Start of Dataset entries
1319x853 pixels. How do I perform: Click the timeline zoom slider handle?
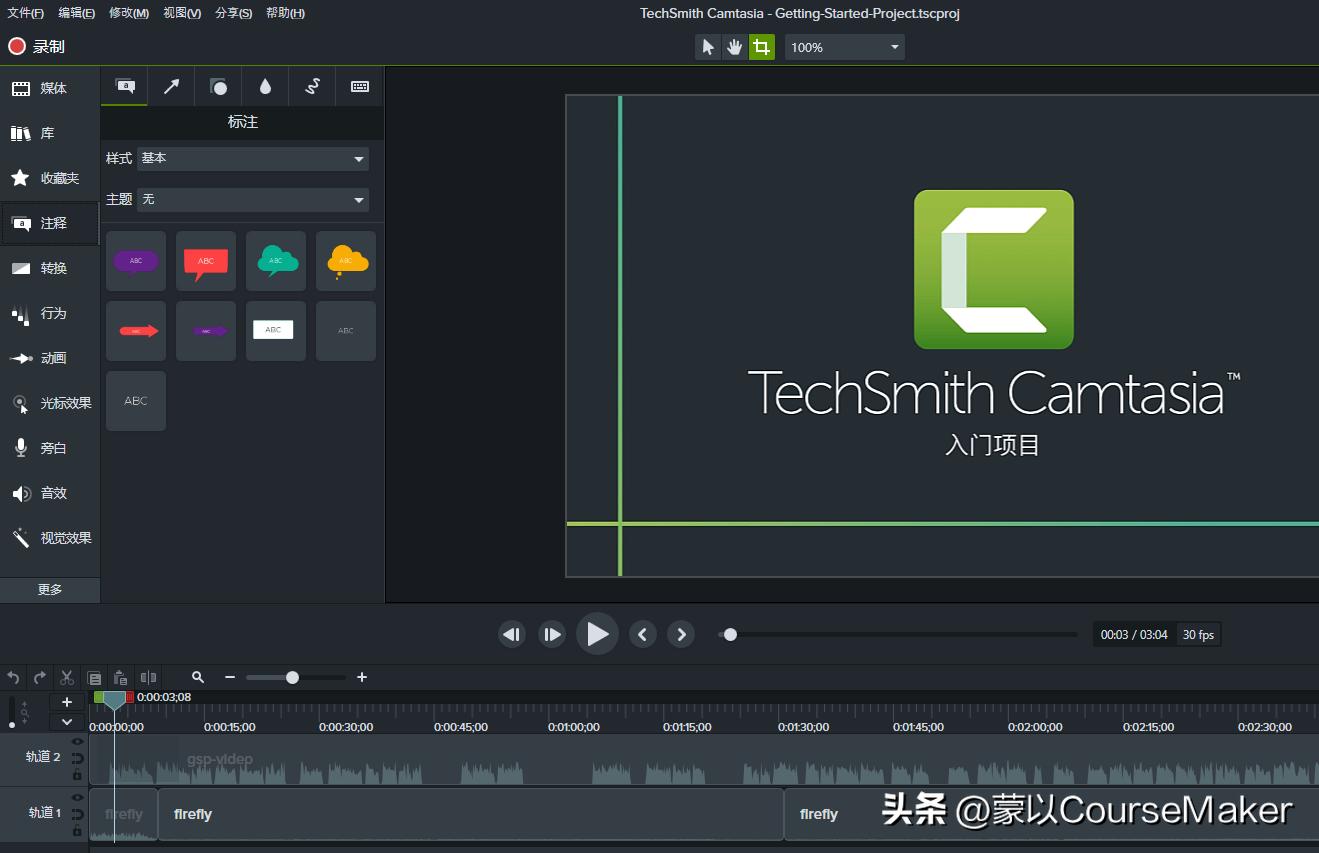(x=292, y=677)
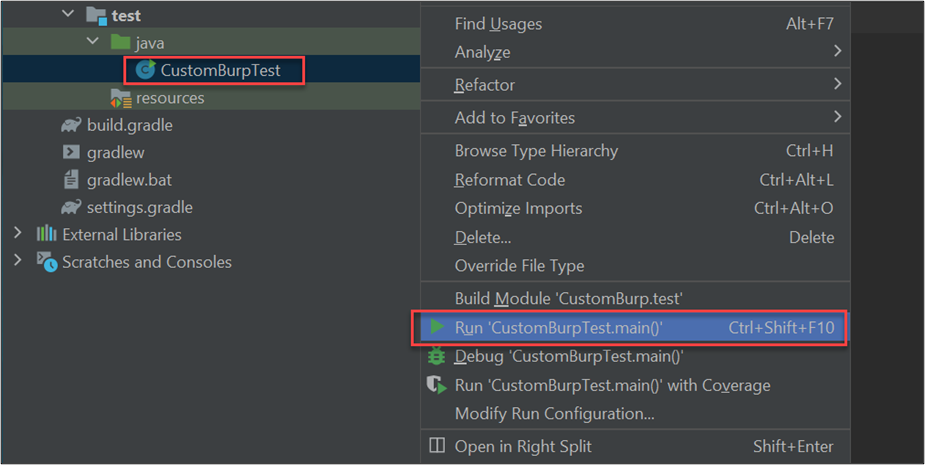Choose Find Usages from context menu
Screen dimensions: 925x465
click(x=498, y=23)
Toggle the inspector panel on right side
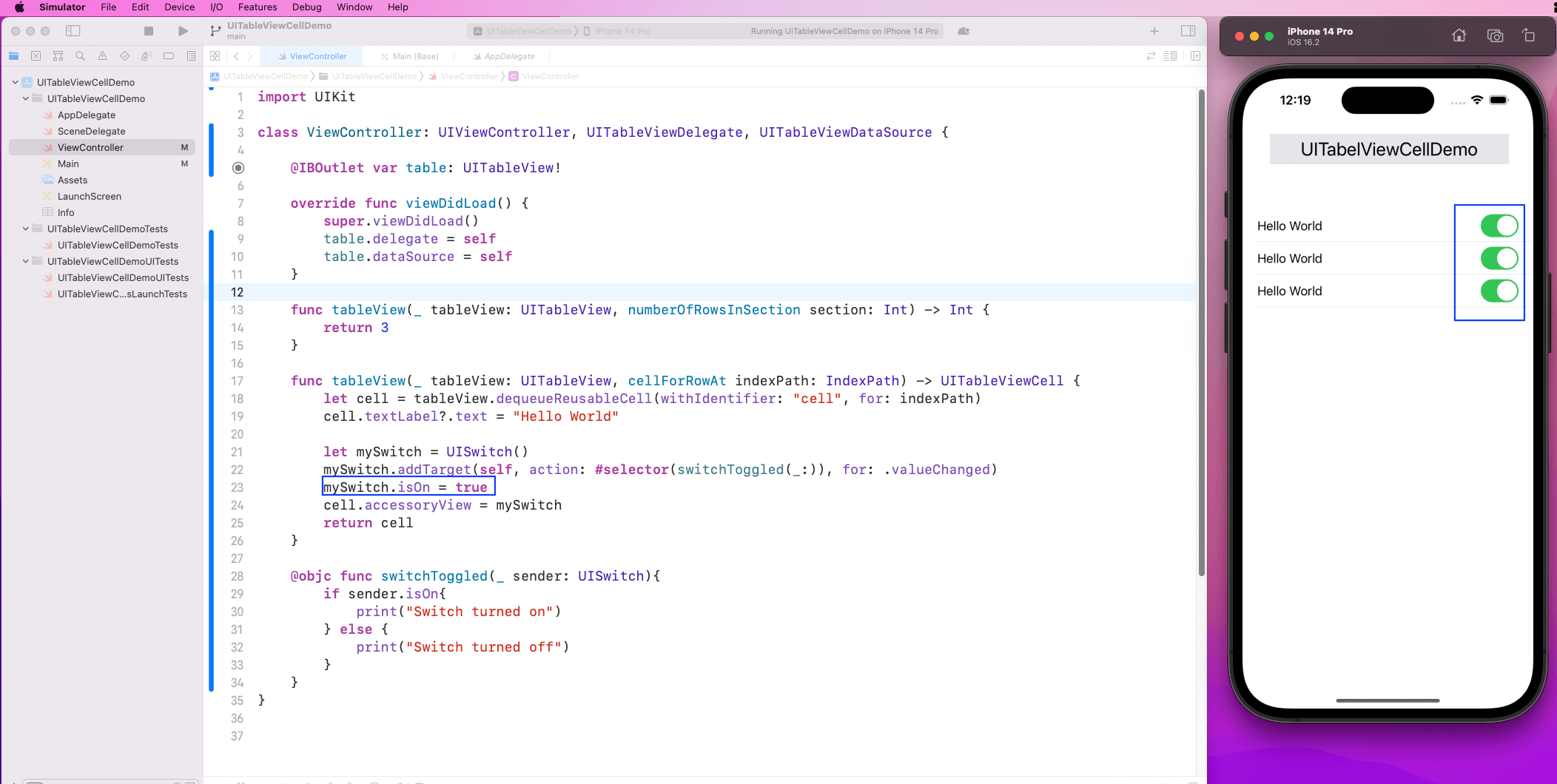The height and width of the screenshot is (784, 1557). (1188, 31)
End of Dataset entries
Start of Dataset entries
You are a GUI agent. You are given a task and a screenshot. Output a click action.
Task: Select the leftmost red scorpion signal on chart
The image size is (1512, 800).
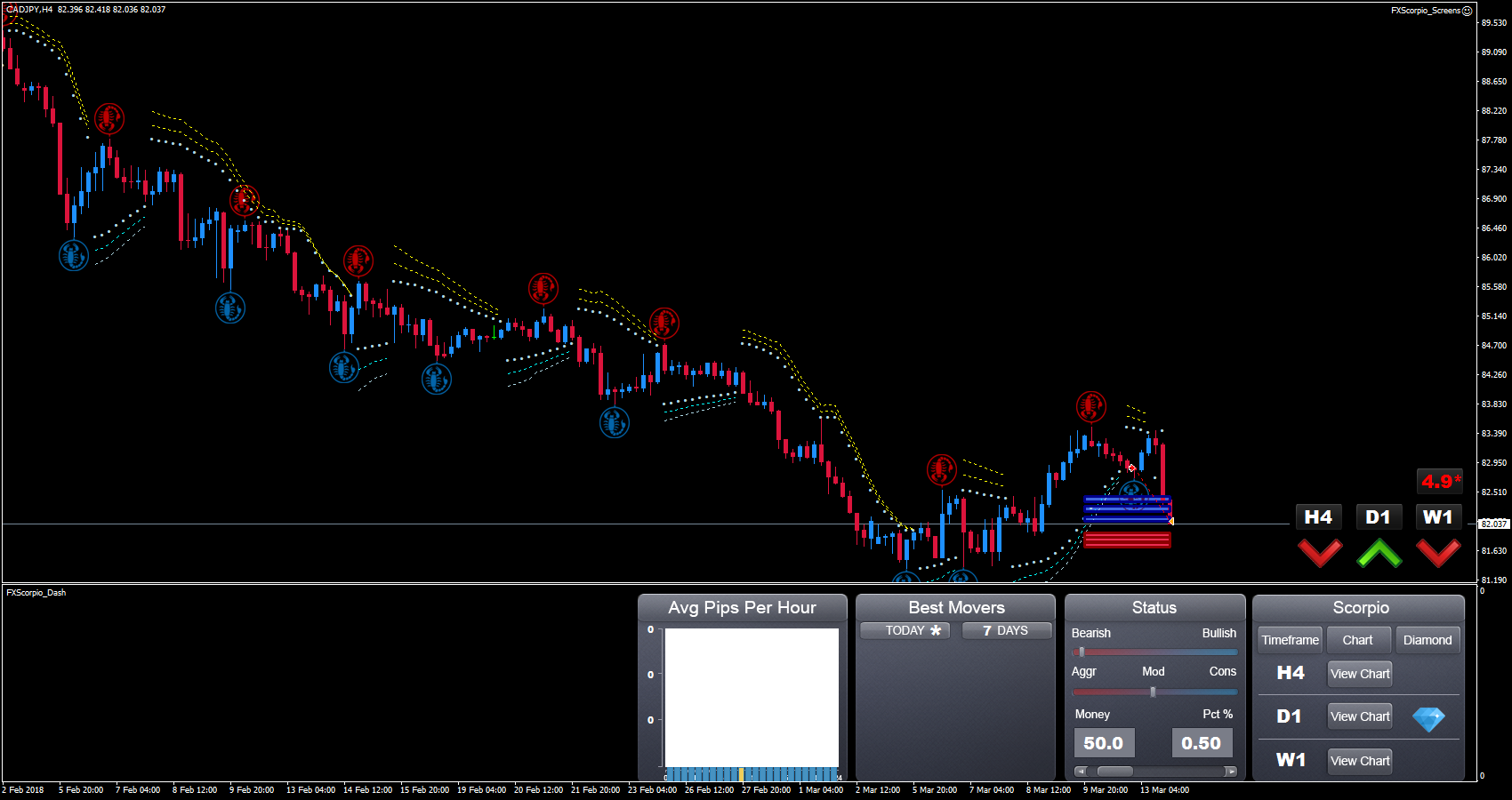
End of Dataset entries
- _Instructions to follow_: Using the entries above, return exactly the lines from the line with "Task: Select the" to the line with "The image size is (1512, 800).", counting both of those lines.

- _Your response_:
Task: Select the leftmost red scorpion signal on chart
The image size is (1512, 800).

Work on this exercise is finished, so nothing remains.